Kidney stones are rather common among American women. Recent data suggest that about 10% of American women are affected by kidney stones. A kidney stone is a rock hard mass that develops from different salt crystals that are excreted in the urine. In normal women, urine contains chemicals that prevent the formations of stones, so how do kidney stones form and how can they cause symptoms?

The main function of the human kidney is excretion of water and salts that exceed the body requirements. When the concentration of certain salts increases markedly, they become no longer soluble and remain in their crystalline non-soluble form. It is just like when you try to dissolve a large amount of salt in a glass of water. After the water is saturated with salt, you can’t dissolve more salt and it will precipitate at the bottom of the glass.
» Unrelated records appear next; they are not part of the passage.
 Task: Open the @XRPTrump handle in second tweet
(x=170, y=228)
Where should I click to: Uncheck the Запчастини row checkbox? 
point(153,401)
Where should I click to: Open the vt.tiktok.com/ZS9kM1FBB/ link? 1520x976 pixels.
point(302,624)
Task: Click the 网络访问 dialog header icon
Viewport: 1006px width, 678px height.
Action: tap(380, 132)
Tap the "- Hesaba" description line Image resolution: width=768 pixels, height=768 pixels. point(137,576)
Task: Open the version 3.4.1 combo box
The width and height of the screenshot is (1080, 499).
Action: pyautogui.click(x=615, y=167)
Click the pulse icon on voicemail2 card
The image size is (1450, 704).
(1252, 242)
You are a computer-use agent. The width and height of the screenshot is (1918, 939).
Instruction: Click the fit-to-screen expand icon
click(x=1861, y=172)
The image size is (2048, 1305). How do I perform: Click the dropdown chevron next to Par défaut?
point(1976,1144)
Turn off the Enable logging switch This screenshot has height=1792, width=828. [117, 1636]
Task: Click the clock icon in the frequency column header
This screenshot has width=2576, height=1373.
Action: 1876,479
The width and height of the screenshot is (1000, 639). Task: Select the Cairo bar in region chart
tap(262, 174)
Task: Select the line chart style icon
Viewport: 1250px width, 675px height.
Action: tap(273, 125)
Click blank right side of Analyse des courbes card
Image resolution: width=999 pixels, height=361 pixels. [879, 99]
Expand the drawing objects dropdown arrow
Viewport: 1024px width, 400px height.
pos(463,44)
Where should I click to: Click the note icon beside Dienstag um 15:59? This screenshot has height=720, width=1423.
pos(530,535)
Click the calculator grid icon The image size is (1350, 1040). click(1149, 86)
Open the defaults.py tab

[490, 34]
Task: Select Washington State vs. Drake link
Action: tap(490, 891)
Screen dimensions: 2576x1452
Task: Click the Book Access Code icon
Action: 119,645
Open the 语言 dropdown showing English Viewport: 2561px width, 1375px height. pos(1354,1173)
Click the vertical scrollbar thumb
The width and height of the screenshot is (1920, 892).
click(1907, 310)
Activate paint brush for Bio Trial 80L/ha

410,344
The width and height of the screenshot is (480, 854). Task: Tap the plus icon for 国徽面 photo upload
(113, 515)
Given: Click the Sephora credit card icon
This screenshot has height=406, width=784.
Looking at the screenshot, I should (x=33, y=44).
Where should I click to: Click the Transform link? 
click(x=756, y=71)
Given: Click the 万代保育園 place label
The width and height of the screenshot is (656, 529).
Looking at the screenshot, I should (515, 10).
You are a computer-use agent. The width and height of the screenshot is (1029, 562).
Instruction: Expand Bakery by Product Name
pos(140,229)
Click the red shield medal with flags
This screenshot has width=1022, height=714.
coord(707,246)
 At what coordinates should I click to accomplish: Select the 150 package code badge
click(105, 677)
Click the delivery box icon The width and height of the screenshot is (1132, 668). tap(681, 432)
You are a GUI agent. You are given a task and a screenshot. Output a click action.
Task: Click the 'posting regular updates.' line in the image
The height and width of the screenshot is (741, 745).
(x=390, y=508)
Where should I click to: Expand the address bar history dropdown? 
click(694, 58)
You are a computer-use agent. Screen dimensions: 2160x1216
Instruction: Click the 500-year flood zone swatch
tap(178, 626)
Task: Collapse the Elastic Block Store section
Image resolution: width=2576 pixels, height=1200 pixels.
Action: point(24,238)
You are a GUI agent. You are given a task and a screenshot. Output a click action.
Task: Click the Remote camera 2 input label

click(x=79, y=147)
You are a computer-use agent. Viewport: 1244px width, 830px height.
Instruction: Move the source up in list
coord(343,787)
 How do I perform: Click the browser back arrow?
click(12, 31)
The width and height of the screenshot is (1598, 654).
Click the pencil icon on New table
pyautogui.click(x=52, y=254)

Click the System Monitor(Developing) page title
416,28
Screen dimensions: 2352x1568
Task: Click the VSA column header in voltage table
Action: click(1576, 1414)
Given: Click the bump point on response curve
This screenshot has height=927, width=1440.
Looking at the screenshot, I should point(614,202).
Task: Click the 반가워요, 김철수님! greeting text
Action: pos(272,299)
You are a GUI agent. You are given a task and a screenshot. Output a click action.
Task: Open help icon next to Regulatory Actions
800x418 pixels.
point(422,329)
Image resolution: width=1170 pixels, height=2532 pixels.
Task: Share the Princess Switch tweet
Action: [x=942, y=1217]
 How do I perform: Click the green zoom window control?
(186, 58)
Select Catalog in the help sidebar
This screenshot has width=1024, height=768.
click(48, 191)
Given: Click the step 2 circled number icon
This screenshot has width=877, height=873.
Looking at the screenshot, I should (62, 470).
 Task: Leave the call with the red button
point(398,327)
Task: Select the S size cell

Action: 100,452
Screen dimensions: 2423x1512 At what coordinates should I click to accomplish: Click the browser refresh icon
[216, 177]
The crystals of calcium, uric acid and oxalate salts comprise the main building blocks of kidney stones. Other rather less common salt crystals that can lead to kidney stone formation include ammonium, cystine and xanthine. What can cause the increased concentration of salt crystals in urine leading to kidney stones?

While most of the salts that accumulate in the body leading to renal stones are present in many foods, some scientists don’t believe that eating certain foods can lead to kidney stone formation. The cause why certain women can develop kidney stones and others can’t is still not clear. However, it is widely agreed that it is related to certain genes as a large percentage of women with kidney stones have a strong family history. Some researchers believe that some individuals secrete low levels of chemical inhibitors which prevent super-saturation of urine with certain salt crystals that can lead to formation of stones.

Infections of the kidneys and other parts of the urinary tract are common causes of stone formation in women. The incidence of urinary tract infections is more common in women as compared to men. This explains the higher incidence of infection related kidney stones among women. Infection leads to high levels of calcium phosphate crystals in urine which precipitate leading to stone formation.

Kidney stones are rarely caused by some uncommon metabolic disorders. Hyperoxaluria and cystinuria are rare metabolic disorders that are often complicated by kidney stone formation. In women with cystinuria, a large amount of the amino acid cystine, which is non-soluble in urine, is excreted in urine leading to cystine stones. Hyperoxaluria is a disorder that is characterized by accumulation of oxalate salts in the blood and urine of affected women leading to the formation of oxalate kidney stones.

Kidney stones can be formed in numerous clinical disorders such as huperuricemia, which is marked by increased levels of uric acid, gout, excess administration of vitamin D and the excessive use of certain diuretics.

So, who can you prevent the development of kidney stones? Drinking a lot of water is proven to decrease the incidence of kidney stone formation. Doing regular routine urine examinations can help detect accumulating salt crystals which can be an early sign of kidney stones.